By Phillip B. Espinasse
Funded largely in part by the National Science Foundation (NSF; Arlington, VA) and built on Mt. Wilson (San Gabriel Mountains, CA) by Georgia State University (Atlanta,GA), the center for high angular resolution astronomy (CHARA) consists of an array of six telescopes contained within a 400-meter diameter circle, allowing astronomers to see astronomical objects approximately 100 times more sharply than can traditional telescopes (see figure 1).
This configuration will provide high resolution interferometry in the visible spectral region as well as at near-infrared wavelengths in the 2.2 µm range, with a limiting resolution of 0.2 milliarcsec in the visible. Chosen on the basis of its excellent atmospheric stability over this coastal range and location above the inversion layer, the Mount Wilson Observatory site benefits from clear nights and provides CHARA with a pre-existing infrastructure.
A team of scientists, led by Dr.

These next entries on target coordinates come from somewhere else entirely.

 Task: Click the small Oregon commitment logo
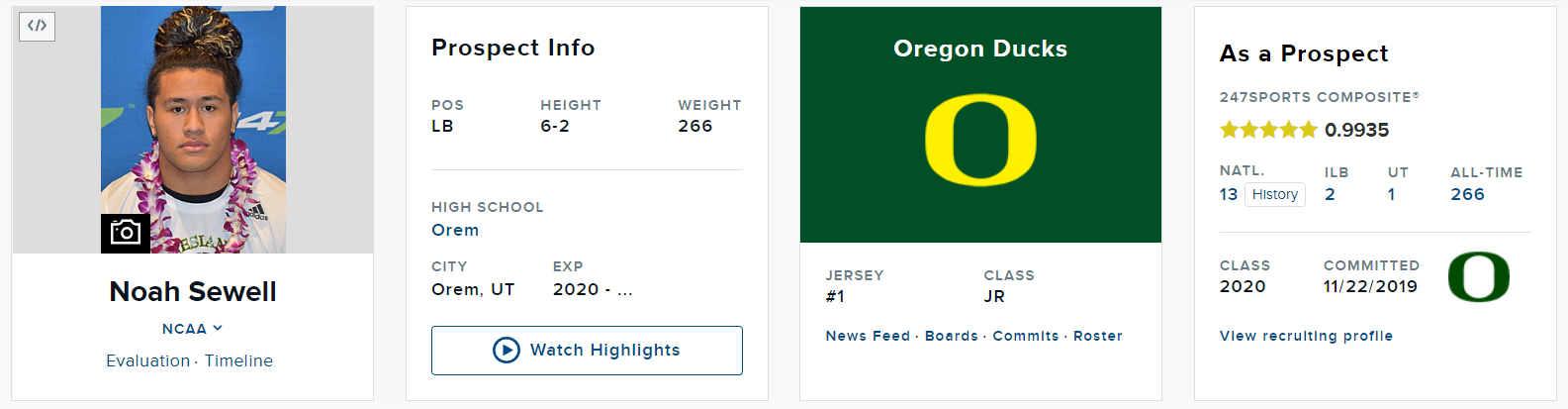click(x=1479, y=276)
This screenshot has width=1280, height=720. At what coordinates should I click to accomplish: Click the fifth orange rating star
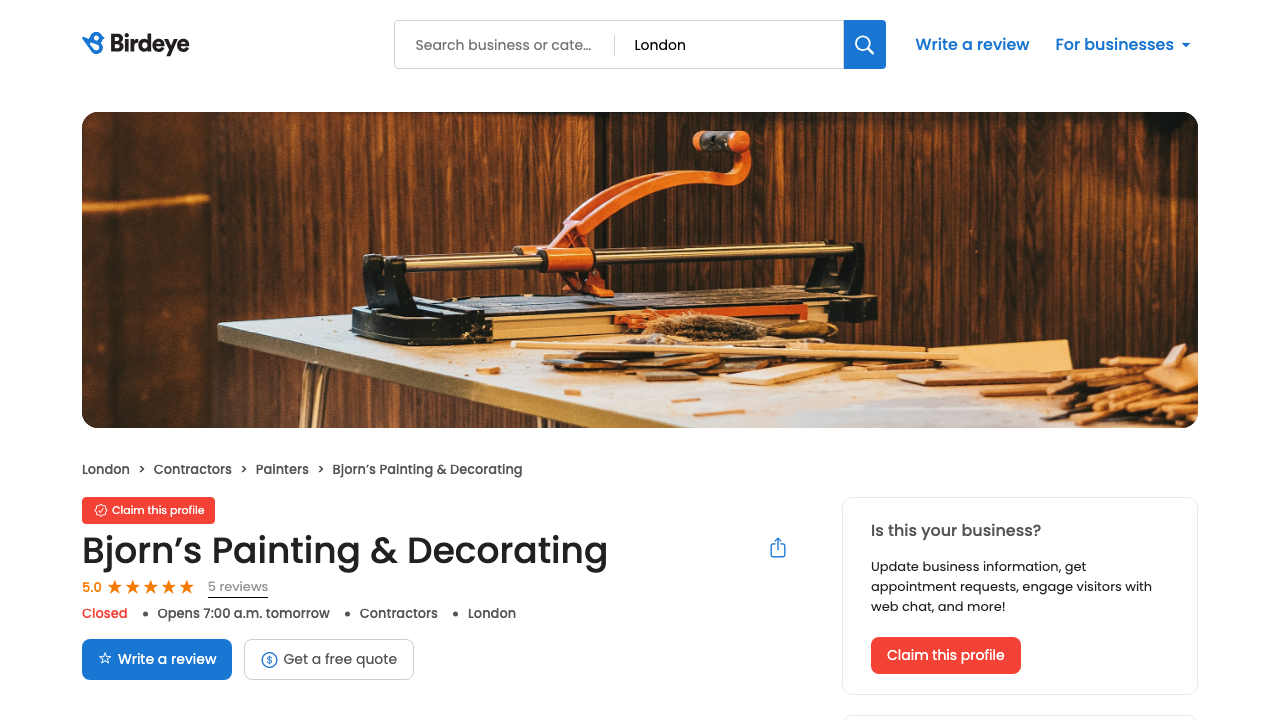(187, 587)
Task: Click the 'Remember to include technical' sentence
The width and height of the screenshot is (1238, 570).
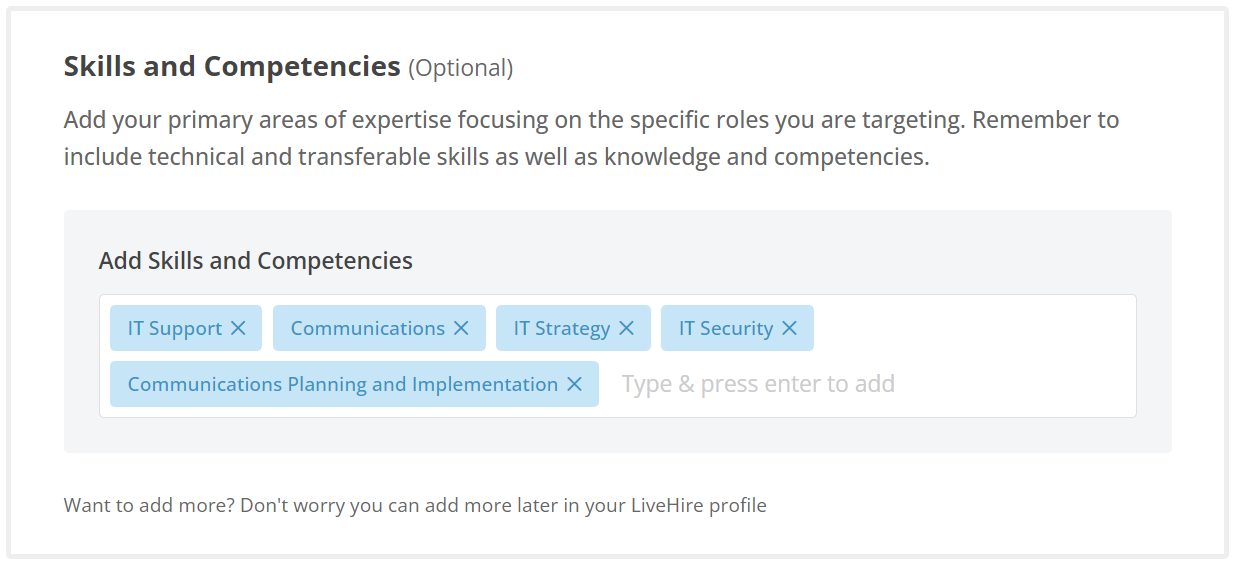Action: click(x=500, y=157)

McAlister, intend to use the powerful world class optical interferometer in an effort to determine how stars are formed and how they derive their energy. The array is applicable to problems in almost all areas of contemporary astronomy. It is particularly well suited for stellar astrophysics where it will be used to measure diameters, distances, masses, and luminosities of stars as well as to image features such as spots and flares on their surfaces.
Set-up & Operation
The array's basic design features involve six 1-meter aperture telescopes arranged in an optimal Y-shaped configuration, with a 350-meter maximum baseline expandable to beyond 500-meters. Equipped with 40 inch diameter primary mirrors, each telescope is fitted with an Alt/Az mount and an active tip/tilt at the secondaries (see figure 2).
CHARA's telescopes are housed separately and operated remotely from a central laboratory. In order to obtain interferometric measures, the multiple telescope beams must be combined with equal optical paths.
Subsequent flat mirrors direct light from each telescope through vacuum pipes to the central laboratory. There, additional flat mirrors will further balance the polarization and phase delay, then direct the beams in the pipes of pan (POP), which are optical delay segments of various length required to equalize the optical delays. The light will then be diverted through a periscope arrangement into the optical path length equalizers (OPLE's) for fine adjustment of optical delay. The light passes through beam compressors, reducing the nominal beam diameter from 125 mm to 25 mm. Flat mirrors then direct the beams to the two dual beam combining systems, one for the visible (600-800 nm) and one for the IR (H and K bands) (see figure 3).
Single mode optical fibers conduct the light to a cryogenically cooled (LN2) mercury cadmium telluride (HgCdTe) IR detector for use in the 1-2.5 µm spectral region to record the interference fringe amplitudes and relative phases.
An eventual goal will be to increase the number of telescopes on the array from the existing 6 to 8. The most favorable science goals, explains McAlister, are to monitor the effective temperatures and fluxes of single stars and to resolve stellar surface features. Investigation of binary and multiple stars to resolve spectroscopic binaries and detect low mass companions is also on the agenda. Other projects range from detecting other planetary systems to imaging the black hole driven central engines of quasars and active galaxies.
About the author…
Phillip Espinasse is a technology freelancer for Photonics Online, based in Bloomington, MN. He is currently involved in the research and development of RF c-BiCMOS processes at PolarFab, a mixed-signal IC foundry.